Exercise description: Only the lines from the one containing "How do I perform: Click the 查看详情 button?" through the one containing "Click the Florsheim Rewards Program badge" should be printed, exactly as they appear below, with both ends included.

BEGIN Records for this task

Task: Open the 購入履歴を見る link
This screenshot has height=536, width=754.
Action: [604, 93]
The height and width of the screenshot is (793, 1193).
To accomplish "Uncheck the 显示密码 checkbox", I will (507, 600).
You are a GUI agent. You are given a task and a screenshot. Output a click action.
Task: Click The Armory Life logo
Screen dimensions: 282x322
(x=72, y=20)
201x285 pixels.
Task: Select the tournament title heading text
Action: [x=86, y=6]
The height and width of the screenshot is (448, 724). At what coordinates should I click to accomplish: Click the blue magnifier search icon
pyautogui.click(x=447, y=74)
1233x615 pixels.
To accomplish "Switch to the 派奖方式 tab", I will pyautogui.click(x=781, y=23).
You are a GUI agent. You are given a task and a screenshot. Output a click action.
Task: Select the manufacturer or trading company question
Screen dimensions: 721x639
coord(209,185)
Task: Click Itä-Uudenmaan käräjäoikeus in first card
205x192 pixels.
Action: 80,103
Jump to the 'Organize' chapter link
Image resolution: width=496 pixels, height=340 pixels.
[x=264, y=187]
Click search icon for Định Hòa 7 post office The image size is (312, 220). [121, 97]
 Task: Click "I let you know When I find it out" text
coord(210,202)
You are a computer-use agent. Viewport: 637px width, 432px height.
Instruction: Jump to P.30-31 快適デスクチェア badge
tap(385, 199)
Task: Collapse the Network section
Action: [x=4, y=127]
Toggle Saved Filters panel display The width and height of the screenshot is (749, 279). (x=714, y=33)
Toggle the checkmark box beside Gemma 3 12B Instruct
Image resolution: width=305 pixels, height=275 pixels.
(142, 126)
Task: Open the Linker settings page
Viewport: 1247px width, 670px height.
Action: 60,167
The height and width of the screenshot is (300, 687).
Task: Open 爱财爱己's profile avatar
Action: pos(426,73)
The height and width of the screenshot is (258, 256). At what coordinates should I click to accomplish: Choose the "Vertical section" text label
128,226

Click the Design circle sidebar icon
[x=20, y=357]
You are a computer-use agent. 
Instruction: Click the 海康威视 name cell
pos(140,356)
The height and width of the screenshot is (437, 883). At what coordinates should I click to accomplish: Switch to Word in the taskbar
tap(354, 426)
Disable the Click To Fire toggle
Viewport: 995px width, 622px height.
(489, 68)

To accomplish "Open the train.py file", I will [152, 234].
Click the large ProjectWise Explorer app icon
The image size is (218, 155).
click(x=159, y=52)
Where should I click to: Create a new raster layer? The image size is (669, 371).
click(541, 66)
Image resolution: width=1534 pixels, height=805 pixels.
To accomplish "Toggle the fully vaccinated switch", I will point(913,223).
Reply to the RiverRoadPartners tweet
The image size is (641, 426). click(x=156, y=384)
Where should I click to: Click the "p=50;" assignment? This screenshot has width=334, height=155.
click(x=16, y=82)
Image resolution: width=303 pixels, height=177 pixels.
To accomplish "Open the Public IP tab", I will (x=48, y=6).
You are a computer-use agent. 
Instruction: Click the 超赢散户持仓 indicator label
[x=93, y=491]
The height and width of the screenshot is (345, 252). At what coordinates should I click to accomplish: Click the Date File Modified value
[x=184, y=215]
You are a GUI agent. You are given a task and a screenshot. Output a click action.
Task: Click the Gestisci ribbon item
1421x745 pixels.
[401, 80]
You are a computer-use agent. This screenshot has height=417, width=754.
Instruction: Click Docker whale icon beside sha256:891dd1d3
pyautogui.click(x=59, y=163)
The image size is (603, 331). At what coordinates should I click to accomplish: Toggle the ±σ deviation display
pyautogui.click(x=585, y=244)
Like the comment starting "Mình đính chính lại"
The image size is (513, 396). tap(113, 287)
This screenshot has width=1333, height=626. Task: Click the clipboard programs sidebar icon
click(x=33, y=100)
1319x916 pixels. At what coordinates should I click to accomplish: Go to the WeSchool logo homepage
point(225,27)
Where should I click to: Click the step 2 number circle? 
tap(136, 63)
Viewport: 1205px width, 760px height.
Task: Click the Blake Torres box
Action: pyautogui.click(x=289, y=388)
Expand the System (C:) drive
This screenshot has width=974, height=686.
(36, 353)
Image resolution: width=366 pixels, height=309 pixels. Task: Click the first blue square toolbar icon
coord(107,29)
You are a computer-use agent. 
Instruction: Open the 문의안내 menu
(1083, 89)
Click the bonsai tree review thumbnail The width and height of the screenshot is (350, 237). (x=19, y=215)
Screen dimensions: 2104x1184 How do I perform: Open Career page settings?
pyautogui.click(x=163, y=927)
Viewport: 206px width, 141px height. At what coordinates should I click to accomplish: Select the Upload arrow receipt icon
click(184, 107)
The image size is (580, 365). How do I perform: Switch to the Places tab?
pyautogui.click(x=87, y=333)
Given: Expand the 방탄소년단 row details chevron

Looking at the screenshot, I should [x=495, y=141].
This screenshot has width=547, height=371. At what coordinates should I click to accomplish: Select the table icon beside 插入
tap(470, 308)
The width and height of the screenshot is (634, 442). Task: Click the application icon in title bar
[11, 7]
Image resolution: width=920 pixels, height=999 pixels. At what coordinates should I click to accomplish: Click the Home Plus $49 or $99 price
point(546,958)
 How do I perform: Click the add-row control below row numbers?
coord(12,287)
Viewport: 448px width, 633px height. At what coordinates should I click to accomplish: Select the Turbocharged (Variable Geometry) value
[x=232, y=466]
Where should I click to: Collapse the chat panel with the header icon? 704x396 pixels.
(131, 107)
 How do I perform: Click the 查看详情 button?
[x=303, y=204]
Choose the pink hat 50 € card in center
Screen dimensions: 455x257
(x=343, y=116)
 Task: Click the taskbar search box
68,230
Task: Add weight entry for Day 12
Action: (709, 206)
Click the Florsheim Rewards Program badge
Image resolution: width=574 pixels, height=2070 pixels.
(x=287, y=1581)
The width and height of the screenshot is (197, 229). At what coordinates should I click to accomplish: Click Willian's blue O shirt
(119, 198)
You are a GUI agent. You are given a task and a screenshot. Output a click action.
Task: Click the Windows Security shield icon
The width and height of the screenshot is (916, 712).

END Records for this task

Task result:
 How do I perform: Click the 查看详情 button?
[x=303, y=204]
Choose the pink hat 50 € card in center
Screen dimensions: 455x257
(x=343, y=116)
 Task: Click the taskbar search box
68,230
Task: Add weight entry for Day 12
Action: (709, 206)
Click the Florsheim Rewards Program badge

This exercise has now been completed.